Author: Wu Gang
Posted on: Caixin Global, December 26th, 2016

 

China will start collecting environment protection or “green” taxes in 2018, replacing nearly four decades of “pollution discharge fees” in a bid to strengthen enforcement that authorities said local governments had often interfered with.
Lawmakers are also adding incentives, such as more specific tax breaks, to encourage polluters to reduce their emissions of toxic substances.
The Standing Committee of the National People’s Congress passed the Environmental Protection Law on Sunday, which aims to empower local governments to levy taxes on entities that produce air, water and solid pollutants, as well as noise.
Wang Jianfan, director of tax reform with the Ministry of Finance, told a press conference on Sunday that the pollution discharge fees introduced in 1979 had not been effective enough because of local government interference.

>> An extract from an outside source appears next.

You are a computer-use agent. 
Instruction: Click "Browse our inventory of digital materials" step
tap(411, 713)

Pollution discharge fees, historically collected by local environmental protection bureaus, were often compromised due to their focus on economic growth in the past, according to media reports.
The new green tax will instead be collected by tax authorities, rather than by environmental authorities. This will beef up the authority of the collectors, and strengthen the polluters’ responsibility in reducing pollution discharge, said Wang.

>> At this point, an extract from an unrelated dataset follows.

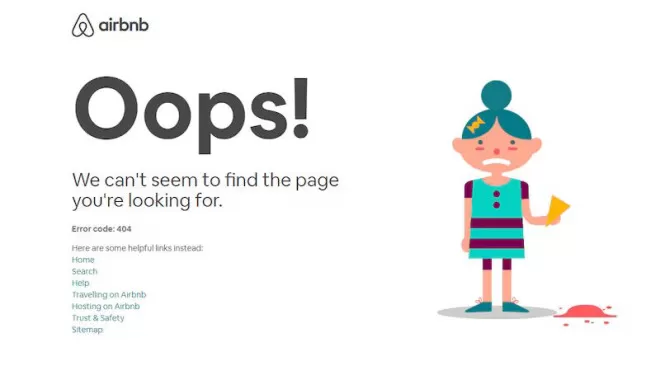
Task: Click the Error code: 404 text
Action: pos(101,229)
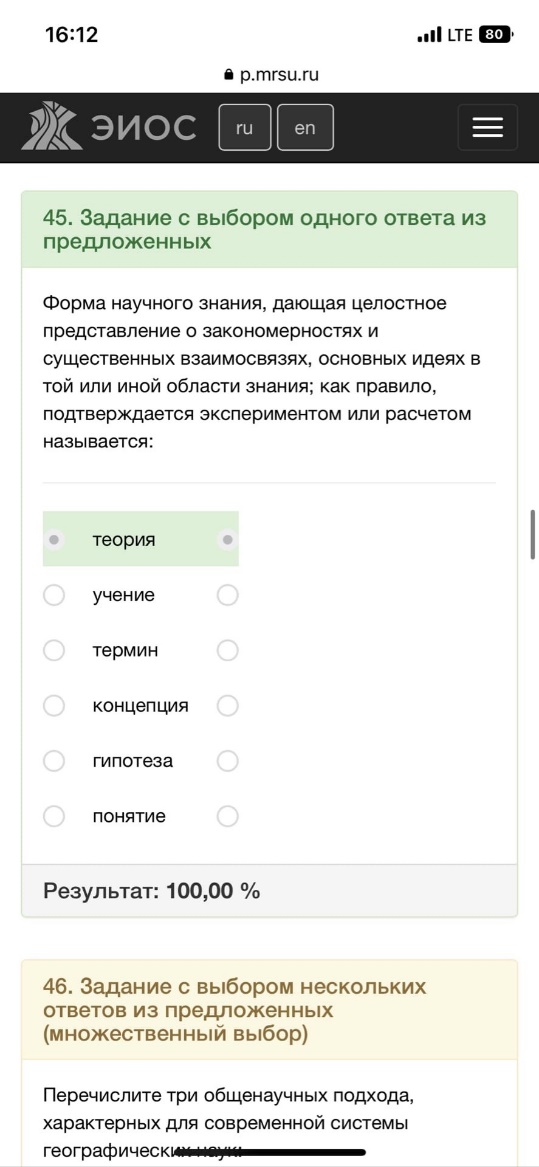Click the right radio next to понятие
Viewport: 539px width, 1167px height.
coord(227,816)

Both are local entities, but the new levy is a formal tax, rather than a fee, and it will be collected by officials whose main job is tax collection.
The new law also adds more specific levels for polluters to pay less for their emissions. Under the current scheme, polluters can get a 50% cut in their discharge fees only when their emissions contain half as much pollution as permitted. Under the new law, polluters will receive one more tax-break incentive — a 25% tax cut if their pollution discharges are 30% of the amount allowed.
The law will also let local governments keep all the money they collect from environment taxes in order to encourage more environmental protection. Under the pollution discharge fee system, the central government received 10% of the fees, leaving 90% for local governments.
The authorities have been stepping up pollution discharge fees in recent years. In 2014, fees were doubled and local governments were allowed to raise standards according to local conditions.
Beijing, for example, charges eight to nine times more than the national minimum levels.
The new law stipulates that local governments can collect no more than 10 times the national minimum.
Local authorities collected 17.3 billion yuan ($2.49 billion) in pollution discharge fees in 2015, according to Wang.
In contrast, the government spent 481.4 billion yuan in environmental protection and energy saving efforts last year, Wang said.